(EXERCISE OBJECTIVE) Your result should be every line of the records below that contains the word "computer".

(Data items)

+ + + +

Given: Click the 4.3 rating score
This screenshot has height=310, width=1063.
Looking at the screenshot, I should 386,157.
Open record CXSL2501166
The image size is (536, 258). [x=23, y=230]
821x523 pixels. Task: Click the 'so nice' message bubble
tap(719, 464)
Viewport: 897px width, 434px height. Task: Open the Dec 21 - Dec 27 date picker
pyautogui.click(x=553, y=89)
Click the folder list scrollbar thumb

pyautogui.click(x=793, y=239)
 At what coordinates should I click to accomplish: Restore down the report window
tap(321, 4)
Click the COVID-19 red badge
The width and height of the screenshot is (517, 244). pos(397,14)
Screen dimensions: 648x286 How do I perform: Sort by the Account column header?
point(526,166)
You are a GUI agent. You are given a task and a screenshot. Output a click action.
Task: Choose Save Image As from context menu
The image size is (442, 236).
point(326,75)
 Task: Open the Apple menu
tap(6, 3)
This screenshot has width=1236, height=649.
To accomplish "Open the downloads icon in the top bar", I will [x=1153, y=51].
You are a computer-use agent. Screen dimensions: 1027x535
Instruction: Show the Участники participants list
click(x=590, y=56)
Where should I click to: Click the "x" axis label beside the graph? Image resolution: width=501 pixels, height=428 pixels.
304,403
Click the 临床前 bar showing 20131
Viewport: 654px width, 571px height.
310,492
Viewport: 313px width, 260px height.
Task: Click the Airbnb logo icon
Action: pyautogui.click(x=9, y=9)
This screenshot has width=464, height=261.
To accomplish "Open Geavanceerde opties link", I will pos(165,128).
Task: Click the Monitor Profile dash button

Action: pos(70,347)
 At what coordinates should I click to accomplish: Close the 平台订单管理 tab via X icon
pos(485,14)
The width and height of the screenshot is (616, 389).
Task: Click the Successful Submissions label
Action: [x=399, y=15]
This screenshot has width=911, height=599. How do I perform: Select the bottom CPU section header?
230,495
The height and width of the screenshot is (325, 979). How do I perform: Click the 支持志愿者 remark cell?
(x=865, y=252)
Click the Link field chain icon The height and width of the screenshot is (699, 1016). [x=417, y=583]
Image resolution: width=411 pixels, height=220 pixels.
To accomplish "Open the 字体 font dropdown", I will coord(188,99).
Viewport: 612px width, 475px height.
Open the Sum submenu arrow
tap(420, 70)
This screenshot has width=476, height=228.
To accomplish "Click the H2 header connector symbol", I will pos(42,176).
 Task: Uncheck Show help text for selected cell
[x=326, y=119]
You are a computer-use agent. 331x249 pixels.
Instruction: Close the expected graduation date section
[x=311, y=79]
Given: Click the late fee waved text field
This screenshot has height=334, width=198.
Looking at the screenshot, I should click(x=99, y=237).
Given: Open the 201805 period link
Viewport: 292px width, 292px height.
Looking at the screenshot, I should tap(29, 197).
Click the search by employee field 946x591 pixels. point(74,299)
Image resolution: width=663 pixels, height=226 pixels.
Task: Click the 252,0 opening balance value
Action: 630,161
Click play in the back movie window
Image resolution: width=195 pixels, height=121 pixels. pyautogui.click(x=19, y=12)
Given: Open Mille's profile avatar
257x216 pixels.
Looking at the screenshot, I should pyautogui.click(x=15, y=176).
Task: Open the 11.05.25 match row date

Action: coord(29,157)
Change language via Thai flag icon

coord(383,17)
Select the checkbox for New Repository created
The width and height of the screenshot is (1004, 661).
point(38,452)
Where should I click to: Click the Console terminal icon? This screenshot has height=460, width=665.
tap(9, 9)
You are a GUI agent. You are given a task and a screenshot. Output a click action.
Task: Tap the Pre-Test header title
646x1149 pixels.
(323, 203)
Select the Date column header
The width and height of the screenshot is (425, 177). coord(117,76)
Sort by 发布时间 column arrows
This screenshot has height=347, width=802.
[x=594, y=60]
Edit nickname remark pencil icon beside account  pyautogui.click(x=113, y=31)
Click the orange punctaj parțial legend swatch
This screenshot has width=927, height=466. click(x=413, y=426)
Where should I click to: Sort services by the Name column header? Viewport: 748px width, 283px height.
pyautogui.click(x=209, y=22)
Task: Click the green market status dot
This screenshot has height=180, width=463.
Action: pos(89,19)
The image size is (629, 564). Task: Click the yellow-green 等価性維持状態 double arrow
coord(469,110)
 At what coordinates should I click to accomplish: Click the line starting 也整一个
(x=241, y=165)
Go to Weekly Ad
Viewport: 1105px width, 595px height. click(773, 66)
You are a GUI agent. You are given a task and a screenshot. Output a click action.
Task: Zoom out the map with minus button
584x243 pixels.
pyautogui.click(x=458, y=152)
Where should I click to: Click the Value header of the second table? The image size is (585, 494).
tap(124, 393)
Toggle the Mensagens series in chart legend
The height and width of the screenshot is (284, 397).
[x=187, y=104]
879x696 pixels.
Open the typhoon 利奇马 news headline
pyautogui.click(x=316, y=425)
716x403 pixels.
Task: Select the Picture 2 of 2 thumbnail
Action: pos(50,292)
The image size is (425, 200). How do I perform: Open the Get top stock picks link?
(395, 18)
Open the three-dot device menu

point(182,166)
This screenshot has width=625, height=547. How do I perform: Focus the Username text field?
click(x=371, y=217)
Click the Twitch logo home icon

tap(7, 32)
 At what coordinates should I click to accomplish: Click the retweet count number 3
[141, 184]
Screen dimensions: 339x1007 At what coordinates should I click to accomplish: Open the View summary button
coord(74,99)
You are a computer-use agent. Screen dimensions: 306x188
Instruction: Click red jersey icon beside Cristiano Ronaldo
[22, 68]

+ + + +

(FINISHED TASK)
You are a computer-use agent. Screen dimensions: 1027x535
You are a computer-use agent. 331x249 pixels.
You are a computer-use agent. Screen dimensions: 306x188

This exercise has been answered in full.